■ What is required ■
Down to the last line, transcribe the records verbatim and exclude the images.

■ Data records ■
Start of Block

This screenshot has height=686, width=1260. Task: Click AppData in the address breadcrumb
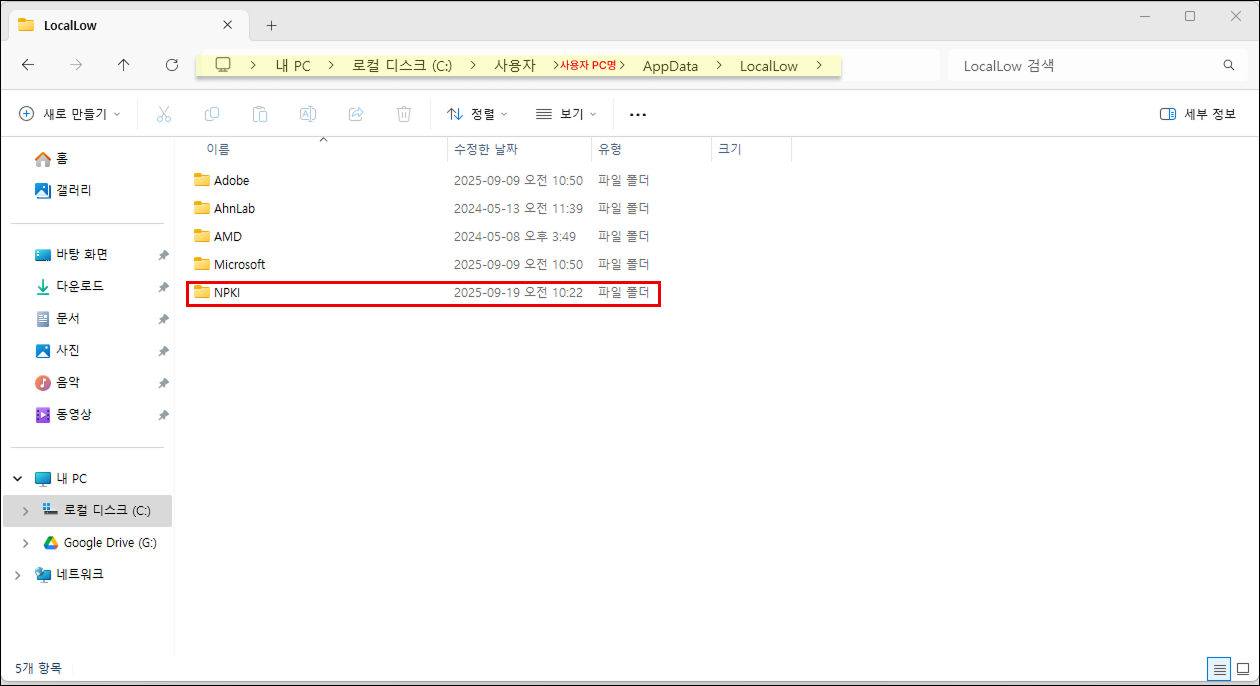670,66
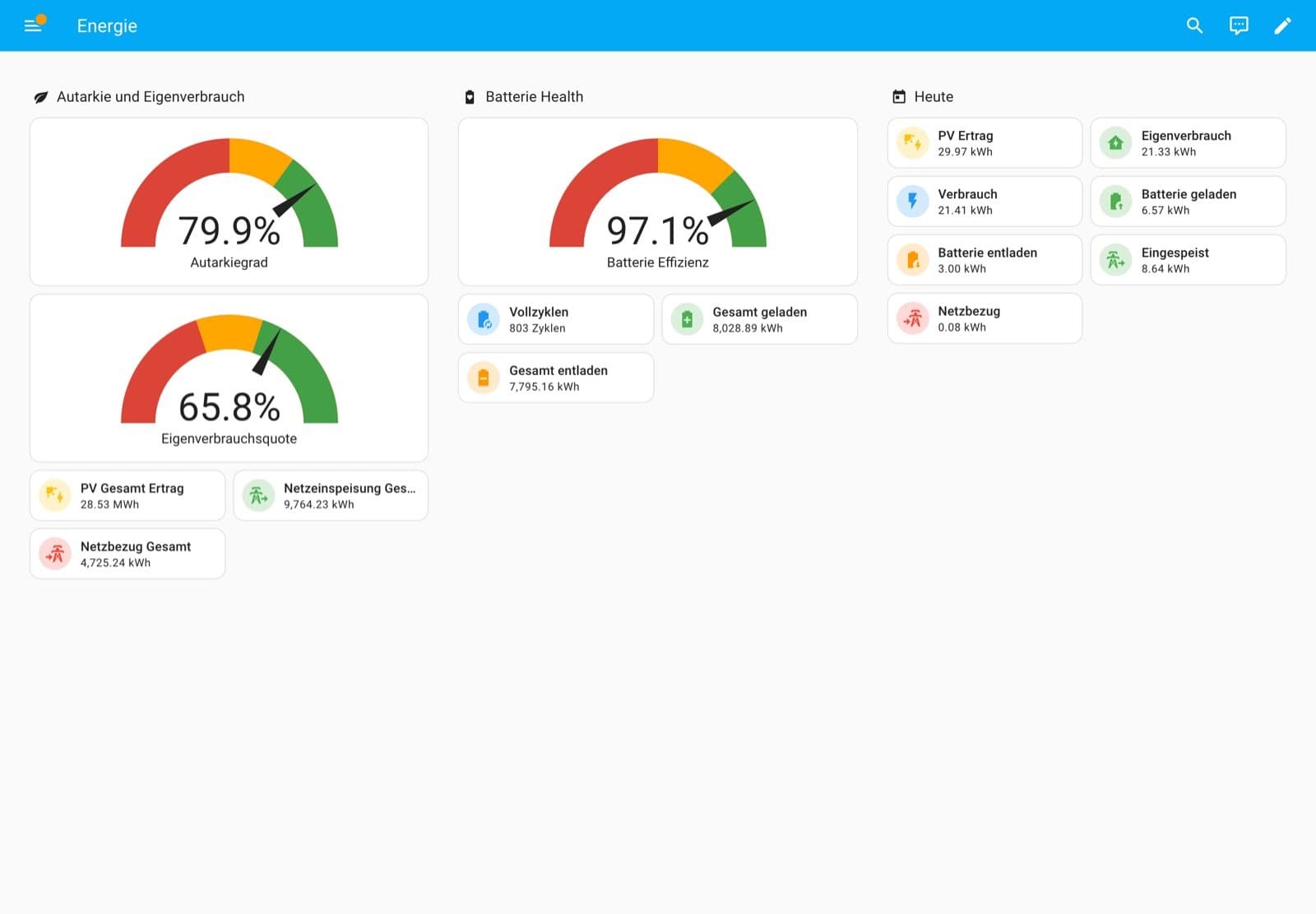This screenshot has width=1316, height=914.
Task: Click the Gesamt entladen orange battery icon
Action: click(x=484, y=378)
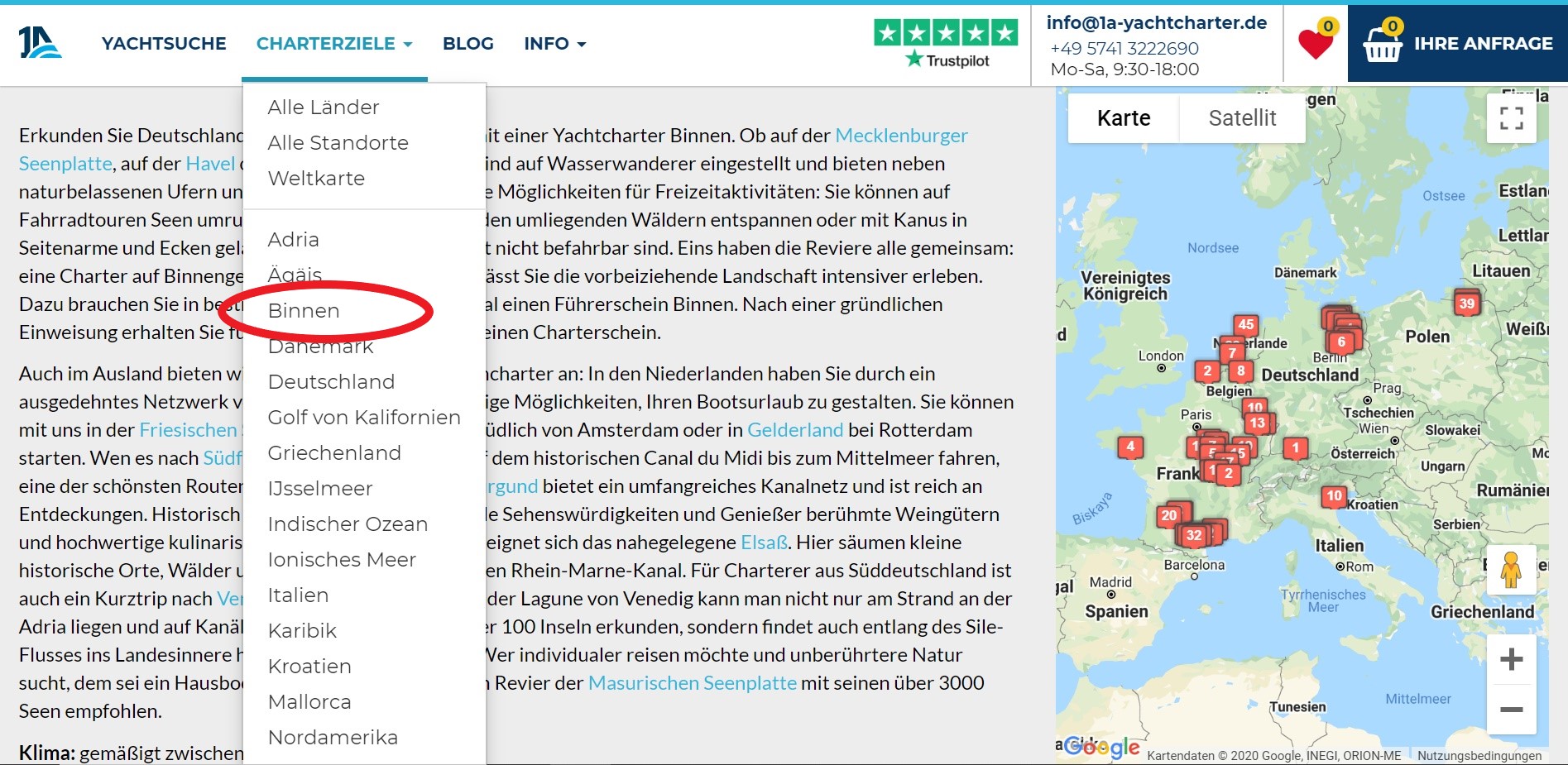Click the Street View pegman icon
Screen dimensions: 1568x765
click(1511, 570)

End of Block

■ Answer area ■
This screenshot has height=686, width=1260. Task: Click AppData in the address breadcrumb
670,66
This screenshot has width=1316, height=914.
Task: Click the Gesamt entladen orange battery icon
Action: click(x=484, y=378)
Click the Street View pegman icon
Screen dimensions: 1568x765
click(1511, 570)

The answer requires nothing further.